D EUX mille personnes de plus de 75 ans se suicideraient chaque année en France, faisant du taux de suicide français, dans la tranche d'âge entre 75 et 79 ans, l'un des plus élevés d'Europe.
Parmi les patients suicidaires âgés, ceux qui sont atteints de démence seraient sous-représentés, bien que leur nombre augmente nettement avec l'âge. En effet, les troubles cognitifs construiraient un frein au passage à l'acte suicidaire en entraînant à la fois une atteinte de la capacité de jugement rationnel du patient sur son état et une impossibilité à planifier et à mettre en place un acte suicidaire.

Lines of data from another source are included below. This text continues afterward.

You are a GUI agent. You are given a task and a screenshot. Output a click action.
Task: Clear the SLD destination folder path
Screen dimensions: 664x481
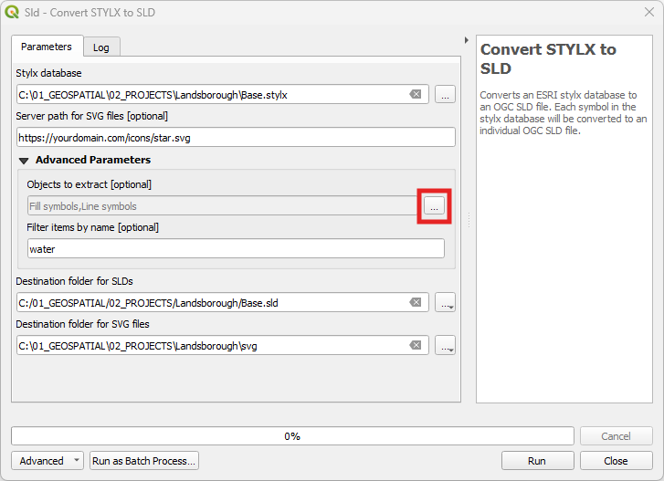coord(416,302)
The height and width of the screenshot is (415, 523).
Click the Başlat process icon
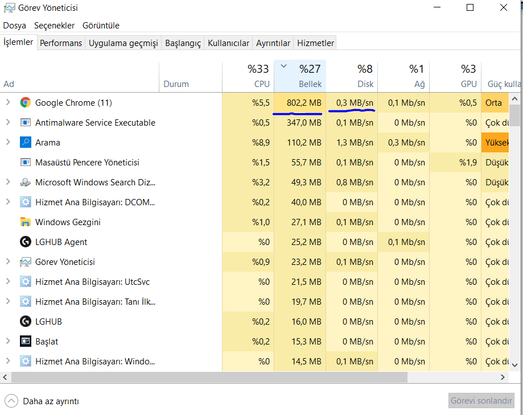coord(25,342)
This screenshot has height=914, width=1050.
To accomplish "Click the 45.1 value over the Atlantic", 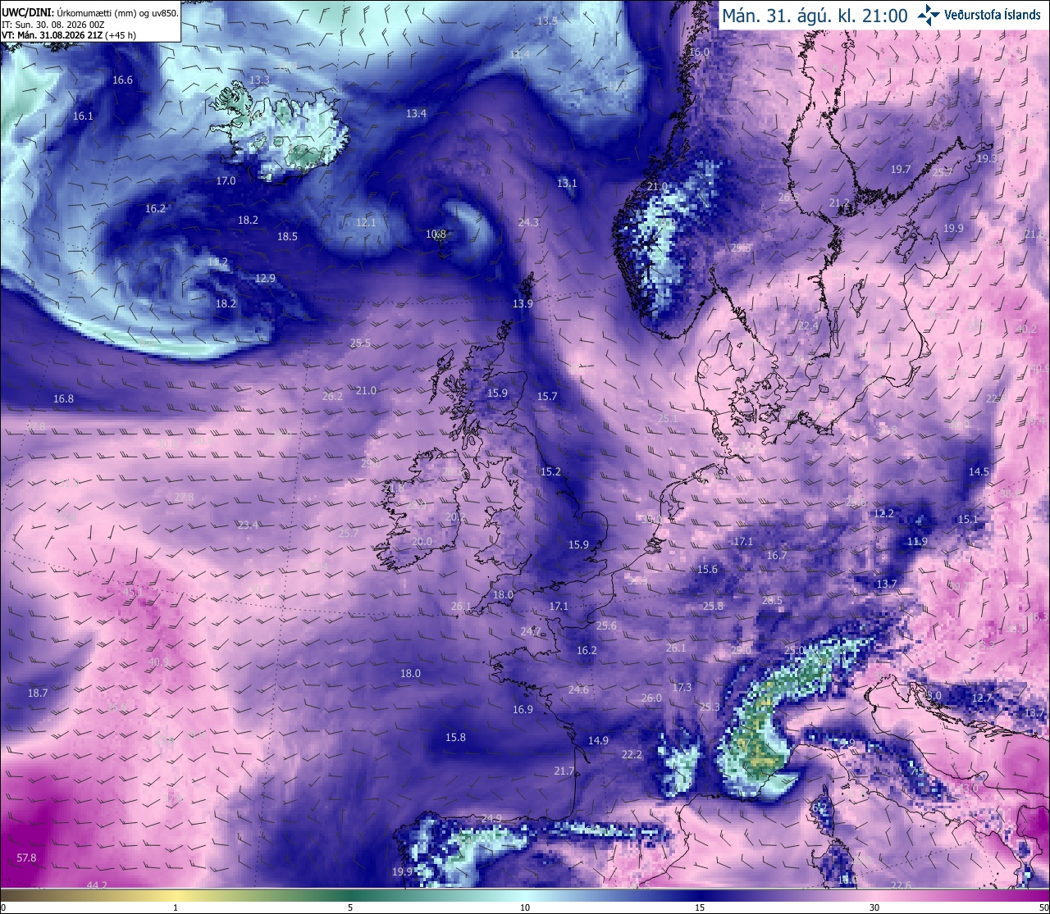I will 133,591.
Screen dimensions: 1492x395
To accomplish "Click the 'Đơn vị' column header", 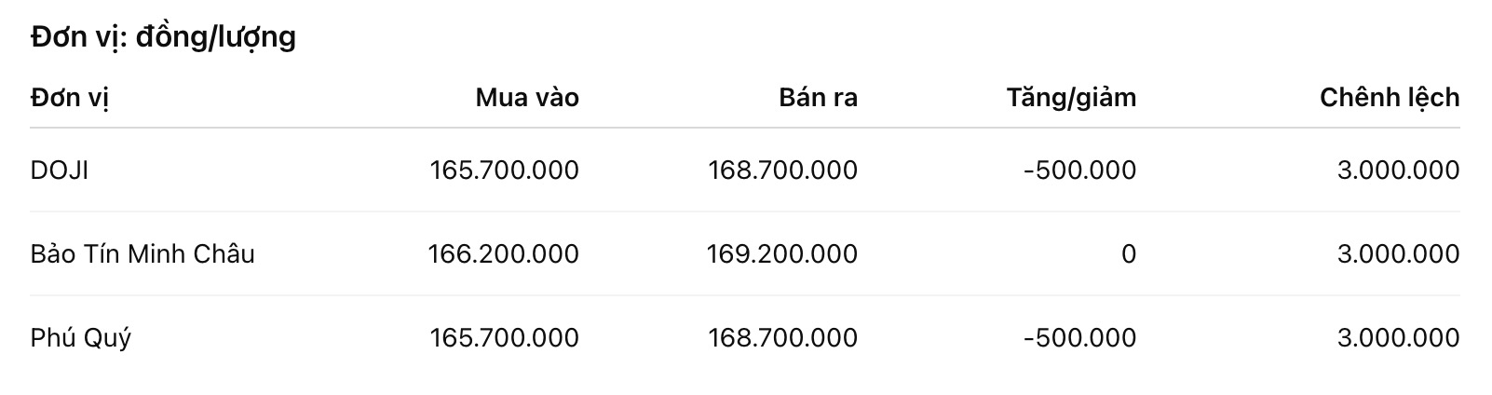I will coord(70,98).
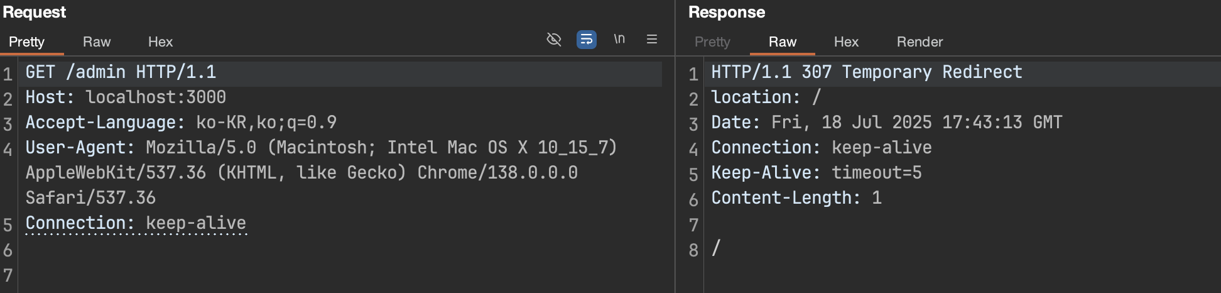Click the GET /admin request line
Viewport: 1221px width, 293px height.
[121, 72]
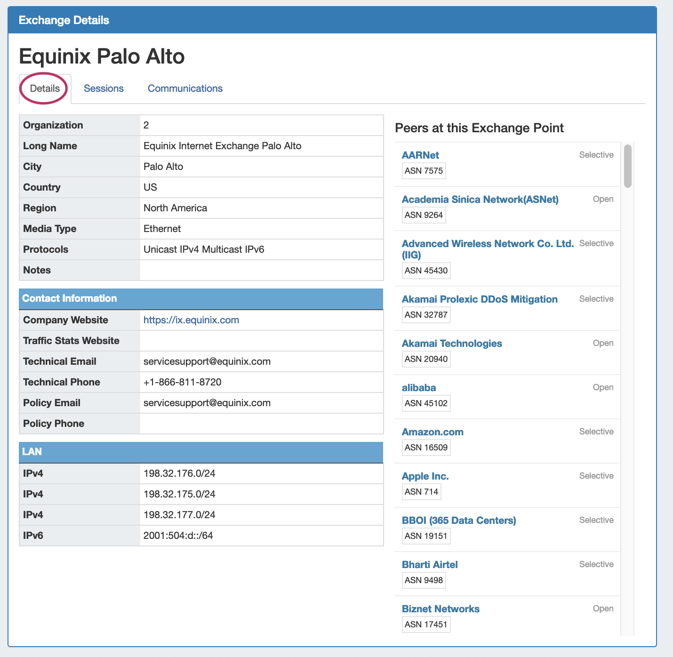Select the Details tab

45,88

Dans une métaanalyse sur le suicide et les troubles mentaux (tous âges confondus) portant sur 249 références publiées entre 1966 et 1993, une élévation du risque suicidaire est constatée dans l'ensemble des 44 troubles mentaux étudiés, à l'exception du retard mental et de la démence. « Seules deux circonstances cliniques pourraient favoriser un geste suicidaire chez le dément : les symptômes dépressifs sévères inaugurant la maladie (selon les auteurs du DSM IV, "des tentatives de suicide peuvent survenir dans la démence, notamment au début de l'évolution, lorsque le sujet peut encore mener un plan d'action à son terme") ou les crises d'agitation qui en compliquent fréquemment l'évolution », nuance le Dr Thierry Gallarda (CH Sainte-Anne, Paris). Les gestes suicidaires des déprimés âgés qui craignent d'être atteints de la maladie d'Alzheimer, en présence d'un handicap cognitif marqué, seraient beaucoup plus fréquents. Ces gestes suicidaires frapperaient plus souvent les patients qui ont investi dans leur activité intellectuelle.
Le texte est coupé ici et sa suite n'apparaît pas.